Move the data starting at the line that contains "Screen dimensions: 566x399" and ending at the line that contains "Open the ellipsis" into your reply, requests included, with both of those lines kept. Add 52 to every coordinate in the answers.

EXCERPTED RECORDS:
════

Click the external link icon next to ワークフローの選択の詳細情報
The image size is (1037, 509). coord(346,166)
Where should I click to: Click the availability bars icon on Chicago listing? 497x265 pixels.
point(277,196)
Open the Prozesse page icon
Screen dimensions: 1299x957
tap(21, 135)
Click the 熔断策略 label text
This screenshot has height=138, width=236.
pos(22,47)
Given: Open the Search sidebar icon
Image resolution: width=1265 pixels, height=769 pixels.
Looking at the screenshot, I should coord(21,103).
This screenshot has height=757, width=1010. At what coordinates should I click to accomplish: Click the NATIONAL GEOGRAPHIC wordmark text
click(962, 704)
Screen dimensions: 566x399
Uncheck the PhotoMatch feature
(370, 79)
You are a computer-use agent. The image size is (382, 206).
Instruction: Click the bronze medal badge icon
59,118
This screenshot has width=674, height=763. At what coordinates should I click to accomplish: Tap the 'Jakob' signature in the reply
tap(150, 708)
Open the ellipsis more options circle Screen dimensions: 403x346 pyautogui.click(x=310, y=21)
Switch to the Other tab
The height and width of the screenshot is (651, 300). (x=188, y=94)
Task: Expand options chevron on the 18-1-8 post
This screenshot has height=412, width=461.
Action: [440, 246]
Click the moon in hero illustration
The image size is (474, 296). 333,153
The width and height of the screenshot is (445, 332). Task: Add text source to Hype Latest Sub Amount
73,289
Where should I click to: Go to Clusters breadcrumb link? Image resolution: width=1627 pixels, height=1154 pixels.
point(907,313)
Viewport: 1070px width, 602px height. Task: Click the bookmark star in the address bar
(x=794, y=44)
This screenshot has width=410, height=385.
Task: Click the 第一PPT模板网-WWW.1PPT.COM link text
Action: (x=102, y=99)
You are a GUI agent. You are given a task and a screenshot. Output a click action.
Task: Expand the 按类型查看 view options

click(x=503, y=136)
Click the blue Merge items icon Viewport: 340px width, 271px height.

════

PROBLEM SOLUTION:
Screen dimensions: 566x399
Uncheck the PhotoMatch feature
(422, 131)
You are a computer-use agent. The image size is (382, 206).
Instruction: Click the bronze medal badge icon
111,170
This screenshot has width=674, height=763. At what coordinates should I click to accomplish: Tap the 'Jakob' signature in the reply
tap(202, 760)
Open the ellipsis more options circle Screen dimensions: 403x346 pyautogui.click(x=362, y=73)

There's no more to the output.